Perhaps the most closely watched conflict today is the ongoing war in Gaza. As the humanitarian catastrophe deepens and Israel has continued its military operations with apparent impunity, faith in the so-called rules-based international order is eroding rapidly among all generations. A growing sense that international norms are applied selectively—or ignored altogether—is compounded by military escalations in Lebanon, Syria, and Iran, raising pressing questions about the credibility and legitimacy of the system meant to uphold peace and accountability. Developments across the Middle East illustrate how the combination of U.S. and Israeli authoritarian governance and undisputed military and intelligence capabilities results in huge suffering for ordinary citizens, diplomatic deadlock, and a freezing out of other international actors.
Closer to home, there is an even more crucial dimension.

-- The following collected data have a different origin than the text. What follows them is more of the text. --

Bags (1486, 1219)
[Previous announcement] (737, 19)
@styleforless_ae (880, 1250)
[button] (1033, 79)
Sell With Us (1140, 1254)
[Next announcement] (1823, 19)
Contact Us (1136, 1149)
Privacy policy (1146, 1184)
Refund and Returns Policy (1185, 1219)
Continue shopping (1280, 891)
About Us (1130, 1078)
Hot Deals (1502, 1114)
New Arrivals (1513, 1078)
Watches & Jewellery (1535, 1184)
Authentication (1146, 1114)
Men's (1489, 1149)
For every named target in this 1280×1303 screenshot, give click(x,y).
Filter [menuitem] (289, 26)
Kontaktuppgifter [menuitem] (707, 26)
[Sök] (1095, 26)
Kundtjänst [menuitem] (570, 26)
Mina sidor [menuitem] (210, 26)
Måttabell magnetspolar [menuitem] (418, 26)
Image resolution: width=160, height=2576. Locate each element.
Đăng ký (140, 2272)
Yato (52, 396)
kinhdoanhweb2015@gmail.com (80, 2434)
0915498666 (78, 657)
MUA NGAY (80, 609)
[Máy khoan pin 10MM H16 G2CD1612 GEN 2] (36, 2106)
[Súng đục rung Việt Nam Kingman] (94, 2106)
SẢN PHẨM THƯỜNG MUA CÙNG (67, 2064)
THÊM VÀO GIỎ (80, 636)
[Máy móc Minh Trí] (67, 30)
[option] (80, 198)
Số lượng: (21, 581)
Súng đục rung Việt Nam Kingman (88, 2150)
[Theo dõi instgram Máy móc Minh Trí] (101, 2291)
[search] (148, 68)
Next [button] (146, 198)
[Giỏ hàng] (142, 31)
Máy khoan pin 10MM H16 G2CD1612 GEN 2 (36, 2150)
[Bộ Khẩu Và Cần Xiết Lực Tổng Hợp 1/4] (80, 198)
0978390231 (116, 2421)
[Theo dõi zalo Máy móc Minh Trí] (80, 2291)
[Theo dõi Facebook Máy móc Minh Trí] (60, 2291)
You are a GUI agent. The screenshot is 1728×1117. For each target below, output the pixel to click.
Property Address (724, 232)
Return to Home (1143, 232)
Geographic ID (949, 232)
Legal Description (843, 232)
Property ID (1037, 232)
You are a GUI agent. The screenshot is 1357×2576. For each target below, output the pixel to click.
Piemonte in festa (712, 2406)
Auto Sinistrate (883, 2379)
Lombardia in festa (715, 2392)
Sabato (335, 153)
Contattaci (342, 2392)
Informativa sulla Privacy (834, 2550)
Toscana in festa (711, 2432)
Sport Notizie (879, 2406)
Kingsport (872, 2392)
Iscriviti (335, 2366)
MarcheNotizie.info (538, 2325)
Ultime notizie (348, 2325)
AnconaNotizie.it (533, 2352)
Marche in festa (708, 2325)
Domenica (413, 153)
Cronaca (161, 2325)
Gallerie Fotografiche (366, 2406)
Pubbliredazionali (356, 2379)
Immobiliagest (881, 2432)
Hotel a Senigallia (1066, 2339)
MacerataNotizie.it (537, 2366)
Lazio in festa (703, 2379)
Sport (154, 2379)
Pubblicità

Tensions between the West and the Global South have serious repercussions in Europe, fueling extremism and the rise of the far right. In France, where migration dominates the political discourse, second-generation immigrants—European citizens born and raised in the country—face harsher racism than their boomer or Gen X parents, who arrived as immigrants decades ago. In an increasingly fractured world, it’s hard not to question the ideals that once seemed so attainable. Millennials grew up in a time of rapid technological advances, unprecedented global interconnectivity, and idealistic promises of peace and democracy. Yet today, these ideals often feel out of reach, overshadowed by rising political extremism, economic instability, and a crisis of trust in institutions.
Perhaps the real irony is that the generation most dedicated to these values may also be the one most disillusioned with them. This sense of disillusionment is often framed as a generational divide—millennials as the progressive force pushing for human rights, social justice, and climate action, and boomers as indifferent to the values they once championed. Yet, the reality is more complex: There are also conservative millennials and progressive boomers; rather than stark opposition between the generations, it is more a question of overlapping currents of thought and experience.
What matters, then, is not simply what separates the generations, but which values unite them. Europe, once the stronghold of postwar ideals, is now confronted with diminishing global influence, and younger and older generations alike are left grappling with how to reconcile aspirations for a better world with today’s harsh realities. At a moment dominated by polarization and reshuffled alliances, the greatest challenge ahead may well be to nurture intergenerational solidarity—rebuilding not only trust in our systems but also a renewed belief in the ideals that define the modern era. An additional challenge is how to counter the tendency to avoid democratic debate of difficult foreign policy decisions and instead confine them to a restricted circle of EU decisionmakers.
For all generations, fighting to protect the rule of law is still the answer. This effort across the generations should be directed at influencing national and EU-level political decisions amid a brutal and unpredictable global environment.